───── Input data

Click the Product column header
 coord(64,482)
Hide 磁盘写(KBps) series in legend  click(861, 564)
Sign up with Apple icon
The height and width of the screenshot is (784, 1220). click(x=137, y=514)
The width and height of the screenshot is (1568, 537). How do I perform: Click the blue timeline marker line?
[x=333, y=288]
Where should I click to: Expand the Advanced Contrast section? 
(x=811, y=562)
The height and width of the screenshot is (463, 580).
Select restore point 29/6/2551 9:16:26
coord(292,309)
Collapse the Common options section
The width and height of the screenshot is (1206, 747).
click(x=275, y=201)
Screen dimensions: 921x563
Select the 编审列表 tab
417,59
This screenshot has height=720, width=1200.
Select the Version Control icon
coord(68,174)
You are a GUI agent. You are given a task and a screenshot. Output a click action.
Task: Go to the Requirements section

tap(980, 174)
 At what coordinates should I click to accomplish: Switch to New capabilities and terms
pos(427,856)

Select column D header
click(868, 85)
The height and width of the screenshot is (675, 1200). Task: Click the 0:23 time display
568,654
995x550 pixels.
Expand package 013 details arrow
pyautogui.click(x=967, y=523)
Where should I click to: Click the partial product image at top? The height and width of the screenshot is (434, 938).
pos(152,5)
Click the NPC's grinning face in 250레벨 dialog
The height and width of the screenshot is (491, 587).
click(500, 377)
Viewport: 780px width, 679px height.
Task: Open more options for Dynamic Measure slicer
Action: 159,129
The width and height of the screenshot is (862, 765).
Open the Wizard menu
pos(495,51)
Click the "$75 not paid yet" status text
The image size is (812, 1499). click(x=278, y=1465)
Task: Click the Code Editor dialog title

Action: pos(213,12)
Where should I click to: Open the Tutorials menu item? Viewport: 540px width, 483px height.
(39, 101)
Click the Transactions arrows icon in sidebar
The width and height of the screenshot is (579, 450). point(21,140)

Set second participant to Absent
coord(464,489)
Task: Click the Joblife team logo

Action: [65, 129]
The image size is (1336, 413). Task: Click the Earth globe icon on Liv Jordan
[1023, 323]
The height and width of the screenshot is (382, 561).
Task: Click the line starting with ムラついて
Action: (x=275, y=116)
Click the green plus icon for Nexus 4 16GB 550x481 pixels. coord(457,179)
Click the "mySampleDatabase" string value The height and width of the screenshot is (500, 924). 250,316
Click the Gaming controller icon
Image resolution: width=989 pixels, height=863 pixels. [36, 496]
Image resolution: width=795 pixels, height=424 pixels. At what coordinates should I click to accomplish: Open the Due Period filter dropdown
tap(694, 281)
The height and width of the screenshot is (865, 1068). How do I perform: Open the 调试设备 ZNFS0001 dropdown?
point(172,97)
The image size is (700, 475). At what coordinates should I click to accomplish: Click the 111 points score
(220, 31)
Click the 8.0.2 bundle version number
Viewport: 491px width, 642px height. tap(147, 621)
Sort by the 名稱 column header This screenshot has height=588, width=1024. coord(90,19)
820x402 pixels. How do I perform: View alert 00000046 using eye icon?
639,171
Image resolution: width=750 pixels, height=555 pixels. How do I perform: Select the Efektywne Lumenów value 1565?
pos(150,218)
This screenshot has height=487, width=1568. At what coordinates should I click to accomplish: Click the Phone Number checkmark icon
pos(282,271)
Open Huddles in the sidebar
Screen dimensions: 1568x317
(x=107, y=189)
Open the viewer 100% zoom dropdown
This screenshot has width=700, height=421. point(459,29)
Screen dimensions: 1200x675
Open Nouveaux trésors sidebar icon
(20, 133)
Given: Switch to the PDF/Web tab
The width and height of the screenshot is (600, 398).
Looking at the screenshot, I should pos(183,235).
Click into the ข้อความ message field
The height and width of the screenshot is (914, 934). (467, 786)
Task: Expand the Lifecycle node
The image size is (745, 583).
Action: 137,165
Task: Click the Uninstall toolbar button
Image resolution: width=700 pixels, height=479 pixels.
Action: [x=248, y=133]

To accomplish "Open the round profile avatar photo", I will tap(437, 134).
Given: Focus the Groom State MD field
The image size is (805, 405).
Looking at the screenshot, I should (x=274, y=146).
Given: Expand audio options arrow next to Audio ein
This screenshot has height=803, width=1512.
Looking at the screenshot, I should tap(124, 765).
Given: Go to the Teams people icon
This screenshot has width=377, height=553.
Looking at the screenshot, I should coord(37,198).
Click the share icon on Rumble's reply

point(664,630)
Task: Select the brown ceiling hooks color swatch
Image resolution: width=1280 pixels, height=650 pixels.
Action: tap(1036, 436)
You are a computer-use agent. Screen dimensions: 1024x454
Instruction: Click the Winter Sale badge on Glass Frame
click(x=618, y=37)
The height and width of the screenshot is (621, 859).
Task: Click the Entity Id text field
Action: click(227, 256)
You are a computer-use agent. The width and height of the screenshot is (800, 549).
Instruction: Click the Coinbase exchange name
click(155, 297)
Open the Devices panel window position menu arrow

──────────

**What the task asks:**
Return exactly, and only, the lines above starting at the line that contains "Task: Click the Uninstall toolbar button" and ending at the line that contains "Given: Focus the Groom State MD field".

**Your response:**
Task: Click the Uninstall toolbar button
Image resolution: width=700 pixels, height=479 pixels.
Action: [x=248, y=133]

To accomplish "Open the round profile avatar photo", I will tap(437, 134).
Given: Focus the Groom State MD field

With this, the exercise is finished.